3
votes

A part of our application initiates transfers from Amazon S3 to Google Cloud Storage via the storage transfer service API. We've had this up and running successfully for several months until yesterday when our transfers stopped working. We can see a transfer was initiated in the console, but it hangs indefinitely with a single history item stating: "This transfer is starting..." We have a background process polling the transfer status which we see returning a status of "transfer_calculating"

In trying to debug this issue, we setup a transfer via the storage console. We used the same AWS access key id/secret access key used by our application, and the transfer completed successfully. This leads us to believe the issue is isolated to the transfer service API or our code that initiates the API call.

Transfer Job Code:

TransferJob tjob = new TransferJob()
    .setDescription(description)
    .setStatus('ENABLED')
    .setProjectId(transferGoogleProject)
    .setTransferSpec(
    new TransferSpec()
        .setGcsDataSink(new GcsData().setBucketName(googleStorageBucket))
        .setAwsS3DataSource(
        new AwsS3Data()
            .setBucketName(s3Bucket)
            .setAwsAccessKey(new AwsAccessKey().setAccessKeyId(transferAwsKey).setSecretAccessKey(transferAwsSecret)))
        .setObjectConditions(new ObjectConditions().setIncludePrefixes(s3Keys))
        .setTransferOptions(
        new TransferOptions()
            .setDeleteObjectsFromSourceAfterTransfer(false)
            .setOverwriteObjectsAlreadyExistingInSink(true)
            .setDeleteObjectsUniqueInSink(false)))
    .setSchedule(
    new Schedule()
        .setScheduleStartDate(date)
        .setScheduleEndDate(date)
        .setStartTimeOfDay(time))

tjob = storagetransfer.transferJobs().create(tjob).execute()

Library configuration:

<dependency>
    <groupId>com.google.api-client</groupId>
    <artifactId>google-api-client</artifactId>
    <version>1.19.1</version>
</dependency>
<dependency>
    <groupId>com.google.apis</groupId>
    <artifactId>google-api-services-bigquery</artifactId>
    <version>v2-rev191-1.19.1</version>
</dependency>
<dependency>
    <groupId>com.google.apis</groupId>
    <artifactId>google-api-services-storage</artifactId>
    <version>v1-rev26-1.19.1</version>
</dependency>
<dependency>
    <groupId>com.google.apis</groupId>
    <artifactId>google-api-services-storagetransfer</artifactId>
    <version>v1-rev3-1.19.1</version>
</dependency>
<dependency>
    <groupId>com.google.oauth-client</groupId>
    <artifactId>google-oauth-client</artifactId>
    <version>1.19.0</version>
</dependency>
<dependency>
    <groupId>com.google.http-client</groupId>
    <artifactId>google-http-client</artifactId>
    <version>1.19.0</version>
</dependency>
<dependency>
    <groupId>com.google.http-client</groupId>
    <artifactId>google-http-client-jackson2</artifactId>
    <version>1.19.0</version>
</dependency>

We've bumped the versions up 1.21.0 in our development environment but the transfers still get stuck at "This transfer is starting..."

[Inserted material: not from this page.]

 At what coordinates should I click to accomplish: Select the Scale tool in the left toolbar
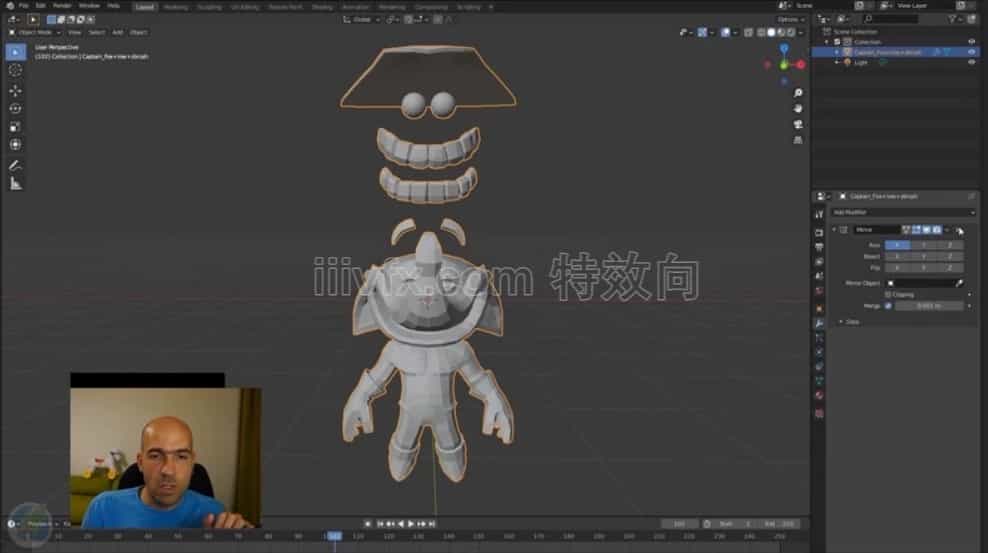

At this point we're stuck, anyone else running into this issue?

4
We apologize for the difficulty and are investigating this issue. Could you please send your project IDs and exact queries to: [email protected] so we can look into your exact case? Thanks! -MayurMayur Deshpande

4 Answers

3
votes

From feedback provided by @mayur-deshpande at Google (thanks!), our issue stems from the time value passed to setStartTimeOfDay() needing to be in UTC. Up to this point, we've used US/Pacific which is prescribed in the following snippet from the creating transfers development guide

/**
 * Specify times below using US Pacific Time Zone.
 */
private static final String START_DATE = "YYYY-MM-DD";
private static final String START_TIME = "HH:MM:SS";

Due to the time difference, the time we sent in our request had already passed, so the transfer sat in started status until our time was hit the next day. We saw this happen as the requests did eventually complete.

The javadoc for setStartTime() of day does point out the need to use UTC:

/**
 * The time in UTC at which the transfer will be scheduled to start in a day. Transfers may start
 * later than this time. If not specified, transfers are scheduled to start at midnight UTC.
 * @param startTimeOfDay startTimeOfDay or {@code null} for none
 */
public Schedule setStartTimeOfDay(TimeOfDay startTimeOfDay)

The example code referenced above should reflect this requirement, so I'll file an issue in the github repo.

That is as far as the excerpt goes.